> **Material provided**:
::::::::::

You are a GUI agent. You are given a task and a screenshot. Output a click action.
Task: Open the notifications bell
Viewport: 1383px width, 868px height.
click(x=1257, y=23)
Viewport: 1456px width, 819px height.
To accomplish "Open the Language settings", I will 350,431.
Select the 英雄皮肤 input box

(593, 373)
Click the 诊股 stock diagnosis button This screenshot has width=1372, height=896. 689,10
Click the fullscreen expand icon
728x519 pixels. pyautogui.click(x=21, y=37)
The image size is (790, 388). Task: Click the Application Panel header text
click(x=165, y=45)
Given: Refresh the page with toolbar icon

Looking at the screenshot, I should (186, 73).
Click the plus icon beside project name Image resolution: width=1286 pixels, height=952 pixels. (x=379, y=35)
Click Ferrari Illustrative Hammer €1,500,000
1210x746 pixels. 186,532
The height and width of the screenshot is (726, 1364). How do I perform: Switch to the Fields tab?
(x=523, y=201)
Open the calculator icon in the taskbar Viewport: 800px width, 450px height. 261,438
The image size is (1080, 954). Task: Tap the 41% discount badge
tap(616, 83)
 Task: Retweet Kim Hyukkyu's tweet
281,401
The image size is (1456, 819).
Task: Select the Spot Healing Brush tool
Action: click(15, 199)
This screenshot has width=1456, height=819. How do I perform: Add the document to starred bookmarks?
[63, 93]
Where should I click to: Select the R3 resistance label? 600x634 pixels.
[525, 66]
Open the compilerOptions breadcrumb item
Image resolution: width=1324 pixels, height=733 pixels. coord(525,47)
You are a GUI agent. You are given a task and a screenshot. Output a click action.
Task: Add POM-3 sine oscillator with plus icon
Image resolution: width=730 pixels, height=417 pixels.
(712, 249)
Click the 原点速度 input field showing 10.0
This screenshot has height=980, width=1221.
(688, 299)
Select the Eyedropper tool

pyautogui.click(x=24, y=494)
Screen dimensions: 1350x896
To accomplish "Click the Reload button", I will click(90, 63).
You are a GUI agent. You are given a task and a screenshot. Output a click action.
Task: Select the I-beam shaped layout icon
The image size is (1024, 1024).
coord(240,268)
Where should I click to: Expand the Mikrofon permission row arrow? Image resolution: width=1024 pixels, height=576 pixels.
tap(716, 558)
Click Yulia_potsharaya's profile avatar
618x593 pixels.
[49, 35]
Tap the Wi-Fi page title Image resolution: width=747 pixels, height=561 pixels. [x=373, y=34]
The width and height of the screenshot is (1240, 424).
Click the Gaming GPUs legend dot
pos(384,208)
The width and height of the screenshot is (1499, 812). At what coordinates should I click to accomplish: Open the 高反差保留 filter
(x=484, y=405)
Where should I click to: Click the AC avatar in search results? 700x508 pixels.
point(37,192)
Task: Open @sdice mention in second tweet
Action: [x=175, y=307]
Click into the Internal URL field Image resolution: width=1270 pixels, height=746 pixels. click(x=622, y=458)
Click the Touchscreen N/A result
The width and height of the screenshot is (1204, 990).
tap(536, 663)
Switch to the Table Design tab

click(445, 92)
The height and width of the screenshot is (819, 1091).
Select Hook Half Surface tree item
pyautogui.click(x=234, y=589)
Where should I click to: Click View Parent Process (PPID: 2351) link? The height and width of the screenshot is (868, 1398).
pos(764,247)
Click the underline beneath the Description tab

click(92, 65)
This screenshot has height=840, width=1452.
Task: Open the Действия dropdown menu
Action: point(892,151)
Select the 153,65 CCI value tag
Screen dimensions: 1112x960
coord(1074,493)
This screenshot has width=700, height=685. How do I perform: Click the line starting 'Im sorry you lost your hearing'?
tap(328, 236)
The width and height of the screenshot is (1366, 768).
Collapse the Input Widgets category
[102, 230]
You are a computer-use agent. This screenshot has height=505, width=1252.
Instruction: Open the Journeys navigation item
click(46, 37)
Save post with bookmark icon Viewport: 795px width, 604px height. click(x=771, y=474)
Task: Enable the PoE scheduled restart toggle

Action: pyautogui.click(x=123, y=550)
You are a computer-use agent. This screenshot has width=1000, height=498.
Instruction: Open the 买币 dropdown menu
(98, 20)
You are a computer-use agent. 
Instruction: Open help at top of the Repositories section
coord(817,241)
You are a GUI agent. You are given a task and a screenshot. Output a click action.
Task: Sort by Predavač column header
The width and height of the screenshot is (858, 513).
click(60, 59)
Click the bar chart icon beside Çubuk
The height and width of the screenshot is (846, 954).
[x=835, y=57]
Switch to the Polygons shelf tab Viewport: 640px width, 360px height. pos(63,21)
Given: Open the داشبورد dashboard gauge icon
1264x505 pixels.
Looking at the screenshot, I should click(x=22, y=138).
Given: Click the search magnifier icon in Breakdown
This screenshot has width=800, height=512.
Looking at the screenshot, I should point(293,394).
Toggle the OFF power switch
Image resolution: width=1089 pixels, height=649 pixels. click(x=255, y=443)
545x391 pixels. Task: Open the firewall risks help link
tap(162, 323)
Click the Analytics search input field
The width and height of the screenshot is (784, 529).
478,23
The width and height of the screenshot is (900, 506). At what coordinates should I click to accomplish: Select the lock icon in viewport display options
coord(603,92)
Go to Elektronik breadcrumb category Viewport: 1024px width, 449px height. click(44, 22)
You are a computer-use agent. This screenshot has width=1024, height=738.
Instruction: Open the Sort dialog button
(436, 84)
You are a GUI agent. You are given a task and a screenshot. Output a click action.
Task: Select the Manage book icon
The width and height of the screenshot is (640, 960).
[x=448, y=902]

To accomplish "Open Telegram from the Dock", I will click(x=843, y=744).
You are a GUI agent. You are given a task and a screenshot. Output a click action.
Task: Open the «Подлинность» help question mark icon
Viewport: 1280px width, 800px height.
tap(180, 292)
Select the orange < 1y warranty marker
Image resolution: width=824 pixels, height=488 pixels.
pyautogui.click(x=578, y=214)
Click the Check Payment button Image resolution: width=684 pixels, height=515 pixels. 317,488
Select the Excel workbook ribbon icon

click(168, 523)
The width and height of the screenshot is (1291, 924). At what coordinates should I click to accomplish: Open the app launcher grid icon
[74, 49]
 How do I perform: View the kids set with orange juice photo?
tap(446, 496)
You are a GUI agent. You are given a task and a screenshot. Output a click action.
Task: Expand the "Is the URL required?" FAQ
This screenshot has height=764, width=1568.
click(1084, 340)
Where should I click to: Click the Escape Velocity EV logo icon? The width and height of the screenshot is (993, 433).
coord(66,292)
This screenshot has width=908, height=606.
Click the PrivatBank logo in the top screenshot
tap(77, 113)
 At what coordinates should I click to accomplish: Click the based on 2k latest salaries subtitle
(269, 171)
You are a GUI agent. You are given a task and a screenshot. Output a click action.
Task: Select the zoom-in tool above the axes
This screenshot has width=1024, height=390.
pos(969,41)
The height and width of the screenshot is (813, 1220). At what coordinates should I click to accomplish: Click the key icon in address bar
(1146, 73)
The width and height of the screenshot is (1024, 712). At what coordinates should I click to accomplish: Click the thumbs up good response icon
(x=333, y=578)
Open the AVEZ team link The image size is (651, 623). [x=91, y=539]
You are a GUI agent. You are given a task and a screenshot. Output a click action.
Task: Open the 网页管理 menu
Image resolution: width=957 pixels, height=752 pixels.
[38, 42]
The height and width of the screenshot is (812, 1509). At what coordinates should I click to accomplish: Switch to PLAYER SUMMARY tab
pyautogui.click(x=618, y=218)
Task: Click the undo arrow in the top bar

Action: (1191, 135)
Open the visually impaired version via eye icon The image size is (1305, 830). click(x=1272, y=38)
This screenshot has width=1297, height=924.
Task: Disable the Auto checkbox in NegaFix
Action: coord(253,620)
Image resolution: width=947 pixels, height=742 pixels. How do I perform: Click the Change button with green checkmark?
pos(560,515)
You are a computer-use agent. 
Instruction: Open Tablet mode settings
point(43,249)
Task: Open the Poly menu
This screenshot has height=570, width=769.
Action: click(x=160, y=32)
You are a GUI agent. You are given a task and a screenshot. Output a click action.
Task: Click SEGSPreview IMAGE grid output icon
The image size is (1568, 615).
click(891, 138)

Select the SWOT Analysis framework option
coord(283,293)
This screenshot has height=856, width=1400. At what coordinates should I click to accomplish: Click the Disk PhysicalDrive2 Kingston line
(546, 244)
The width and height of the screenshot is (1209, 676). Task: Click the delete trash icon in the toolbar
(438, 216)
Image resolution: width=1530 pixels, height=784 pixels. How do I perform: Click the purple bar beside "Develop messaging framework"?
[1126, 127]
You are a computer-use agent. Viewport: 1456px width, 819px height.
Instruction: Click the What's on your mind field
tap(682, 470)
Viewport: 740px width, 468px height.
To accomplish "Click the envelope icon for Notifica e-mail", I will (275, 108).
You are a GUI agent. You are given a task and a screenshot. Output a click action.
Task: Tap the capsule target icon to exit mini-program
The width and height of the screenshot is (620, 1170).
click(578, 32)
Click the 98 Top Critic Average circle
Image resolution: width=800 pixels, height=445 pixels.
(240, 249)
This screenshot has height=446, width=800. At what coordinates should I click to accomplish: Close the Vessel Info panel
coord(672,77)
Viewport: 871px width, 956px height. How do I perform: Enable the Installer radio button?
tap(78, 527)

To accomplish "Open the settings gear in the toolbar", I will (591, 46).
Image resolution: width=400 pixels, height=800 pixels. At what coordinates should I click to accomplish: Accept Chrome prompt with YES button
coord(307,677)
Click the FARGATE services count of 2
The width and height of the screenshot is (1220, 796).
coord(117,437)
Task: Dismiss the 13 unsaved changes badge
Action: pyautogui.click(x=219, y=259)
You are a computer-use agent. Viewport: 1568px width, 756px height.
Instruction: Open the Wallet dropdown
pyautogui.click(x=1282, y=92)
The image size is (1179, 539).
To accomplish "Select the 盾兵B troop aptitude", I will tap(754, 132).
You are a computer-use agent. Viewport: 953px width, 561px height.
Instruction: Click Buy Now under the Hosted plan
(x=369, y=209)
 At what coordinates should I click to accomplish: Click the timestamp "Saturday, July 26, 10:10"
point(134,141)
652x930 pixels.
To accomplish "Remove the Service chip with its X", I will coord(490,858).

::::::::::

> **To be done**: Convert the items above, from their first line through the line containing "728x519 pixels. pyautogui.click(x=21, y=37)", into a Markdown table with the columns Row and Line. Give each line its own numbered row, and leave out blank lines.

> **Full answer**:
| Row | Line |
|---|---|
| 1 | You are a GUI agent. You are given a task and a screenshot. Output a click action. |
| 2 | Task: Open the notifications bell |
| 3 | Viewport: 1383px width, 868px height. |
| 4 | click(x=1257, y=23) |
| 5 | Viewport: 1456px width, 819px height. |
| 6 | To accomplish "Open the Language settings", I will 350,431. |
| 7 | Select the 英雄皮肤 input box |
| 8 | (593, 373) |
| 9 | Click the 诊股 stock diagnosis button This screenshot has width=1372, height=896. 689,10 |
| 10 | Click the fullscreen expand icon |
| 11 | 728x519 pixels. pyautogui.click(x=21, y=37) |